SUPPLIED MATERIAL section start

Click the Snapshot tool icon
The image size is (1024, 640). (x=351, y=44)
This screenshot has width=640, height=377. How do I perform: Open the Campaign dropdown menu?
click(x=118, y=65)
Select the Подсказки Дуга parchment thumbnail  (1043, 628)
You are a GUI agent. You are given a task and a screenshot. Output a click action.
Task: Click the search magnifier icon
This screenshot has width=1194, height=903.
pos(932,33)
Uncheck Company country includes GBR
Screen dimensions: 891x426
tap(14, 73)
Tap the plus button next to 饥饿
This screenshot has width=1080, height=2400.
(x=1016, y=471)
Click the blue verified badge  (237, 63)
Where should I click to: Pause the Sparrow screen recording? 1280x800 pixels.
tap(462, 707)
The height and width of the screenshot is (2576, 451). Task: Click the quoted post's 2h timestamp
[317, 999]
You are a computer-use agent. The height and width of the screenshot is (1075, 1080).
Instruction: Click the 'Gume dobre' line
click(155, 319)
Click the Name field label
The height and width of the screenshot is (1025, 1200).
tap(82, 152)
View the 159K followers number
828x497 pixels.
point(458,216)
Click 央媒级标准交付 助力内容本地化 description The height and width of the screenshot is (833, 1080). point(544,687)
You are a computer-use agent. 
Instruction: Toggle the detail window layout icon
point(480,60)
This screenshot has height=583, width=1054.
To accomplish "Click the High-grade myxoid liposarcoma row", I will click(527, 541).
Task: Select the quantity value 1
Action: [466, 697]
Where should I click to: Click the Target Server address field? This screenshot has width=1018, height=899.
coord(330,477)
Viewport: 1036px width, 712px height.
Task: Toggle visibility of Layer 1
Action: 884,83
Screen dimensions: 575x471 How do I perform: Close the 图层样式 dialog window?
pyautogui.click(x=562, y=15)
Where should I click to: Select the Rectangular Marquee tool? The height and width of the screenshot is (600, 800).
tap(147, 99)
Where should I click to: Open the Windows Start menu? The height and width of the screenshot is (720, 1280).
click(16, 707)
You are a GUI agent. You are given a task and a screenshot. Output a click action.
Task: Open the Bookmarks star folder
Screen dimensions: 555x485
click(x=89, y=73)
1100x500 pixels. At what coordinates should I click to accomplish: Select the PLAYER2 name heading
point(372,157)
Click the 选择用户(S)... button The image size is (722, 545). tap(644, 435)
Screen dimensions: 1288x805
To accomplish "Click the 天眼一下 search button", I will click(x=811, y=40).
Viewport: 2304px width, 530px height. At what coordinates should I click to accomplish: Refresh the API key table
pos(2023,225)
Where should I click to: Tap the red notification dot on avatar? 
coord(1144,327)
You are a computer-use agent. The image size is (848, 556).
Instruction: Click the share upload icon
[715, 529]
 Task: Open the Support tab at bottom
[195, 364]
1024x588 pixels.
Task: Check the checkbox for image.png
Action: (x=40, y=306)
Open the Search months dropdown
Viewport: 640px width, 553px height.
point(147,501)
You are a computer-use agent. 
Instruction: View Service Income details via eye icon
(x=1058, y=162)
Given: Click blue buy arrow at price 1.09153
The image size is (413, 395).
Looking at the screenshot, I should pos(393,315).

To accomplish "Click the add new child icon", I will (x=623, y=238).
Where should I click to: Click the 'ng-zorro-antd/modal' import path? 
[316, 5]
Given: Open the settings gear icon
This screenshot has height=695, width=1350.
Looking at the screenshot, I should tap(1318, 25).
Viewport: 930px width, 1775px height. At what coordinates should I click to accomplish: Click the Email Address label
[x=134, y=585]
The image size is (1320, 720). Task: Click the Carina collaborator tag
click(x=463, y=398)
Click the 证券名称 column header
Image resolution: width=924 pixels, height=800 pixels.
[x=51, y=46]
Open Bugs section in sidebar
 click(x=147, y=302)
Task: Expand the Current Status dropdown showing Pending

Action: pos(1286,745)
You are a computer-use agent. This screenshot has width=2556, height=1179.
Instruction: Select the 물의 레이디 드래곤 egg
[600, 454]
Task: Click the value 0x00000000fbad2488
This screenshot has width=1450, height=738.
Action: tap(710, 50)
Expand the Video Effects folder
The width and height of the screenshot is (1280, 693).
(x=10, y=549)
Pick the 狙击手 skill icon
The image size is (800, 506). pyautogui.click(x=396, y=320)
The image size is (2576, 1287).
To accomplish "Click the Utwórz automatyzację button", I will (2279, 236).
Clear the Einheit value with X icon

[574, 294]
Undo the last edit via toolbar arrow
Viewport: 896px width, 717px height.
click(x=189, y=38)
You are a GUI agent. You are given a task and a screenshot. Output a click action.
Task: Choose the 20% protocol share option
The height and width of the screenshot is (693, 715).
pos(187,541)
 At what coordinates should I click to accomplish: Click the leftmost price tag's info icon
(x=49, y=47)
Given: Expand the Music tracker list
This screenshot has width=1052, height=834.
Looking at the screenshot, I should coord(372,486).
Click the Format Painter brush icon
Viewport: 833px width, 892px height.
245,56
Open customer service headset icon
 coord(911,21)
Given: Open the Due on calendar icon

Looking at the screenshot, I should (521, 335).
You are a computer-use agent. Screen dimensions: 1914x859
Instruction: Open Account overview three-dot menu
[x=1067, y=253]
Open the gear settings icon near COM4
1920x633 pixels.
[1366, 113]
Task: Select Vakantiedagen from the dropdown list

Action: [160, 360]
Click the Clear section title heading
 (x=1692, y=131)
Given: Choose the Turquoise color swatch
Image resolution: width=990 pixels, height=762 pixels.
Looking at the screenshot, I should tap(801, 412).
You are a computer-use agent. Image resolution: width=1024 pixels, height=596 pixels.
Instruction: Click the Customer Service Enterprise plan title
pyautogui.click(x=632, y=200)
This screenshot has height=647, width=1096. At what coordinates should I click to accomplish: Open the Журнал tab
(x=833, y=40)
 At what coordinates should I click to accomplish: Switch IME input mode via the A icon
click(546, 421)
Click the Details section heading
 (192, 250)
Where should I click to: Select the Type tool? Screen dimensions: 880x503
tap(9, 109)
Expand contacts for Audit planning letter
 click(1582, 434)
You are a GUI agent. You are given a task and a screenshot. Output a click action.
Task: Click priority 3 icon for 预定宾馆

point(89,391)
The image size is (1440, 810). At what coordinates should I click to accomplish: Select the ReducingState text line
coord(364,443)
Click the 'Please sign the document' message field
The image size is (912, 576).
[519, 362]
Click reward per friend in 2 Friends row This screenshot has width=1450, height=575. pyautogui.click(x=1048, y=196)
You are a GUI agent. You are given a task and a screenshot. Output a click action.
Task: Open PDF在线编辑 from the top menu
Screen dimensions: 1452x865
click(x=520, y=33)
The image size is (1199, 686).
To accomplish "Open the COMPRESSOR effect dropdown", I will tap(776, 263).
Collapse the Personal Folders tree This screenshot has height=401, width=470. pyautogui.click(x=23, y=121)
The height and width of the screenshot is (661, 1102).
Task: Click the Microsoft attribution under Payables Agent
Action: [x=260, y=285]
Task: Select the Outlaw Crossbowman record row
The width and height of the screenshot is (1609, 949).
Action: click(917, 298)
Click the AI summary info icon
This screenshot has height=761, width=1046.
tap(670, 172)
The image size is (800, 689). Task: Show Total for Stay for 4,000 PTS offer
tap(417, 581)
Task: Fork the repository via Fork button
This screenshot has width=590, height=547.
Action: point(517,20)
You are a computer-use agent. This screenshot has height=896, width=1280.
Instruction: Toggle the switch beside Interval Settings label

SUPPLIED MATERIAL section end

--- EXERCISE ---
Quote the records from their first line to the line with "Select the Подсказки", inclusive, without adding or dropping anything.

--- ANSWER TO THIS TASK ---
Click the Snapshot tool icon
The image size is (1024, 640). (x=351, y=44)
This screenshot has width=640, height=377. How do I perform: Open the Campaign dropdown menu?
click(x=118, y=65)
Select the Подсказки Дуга parchment thumbnail  (1043, 628)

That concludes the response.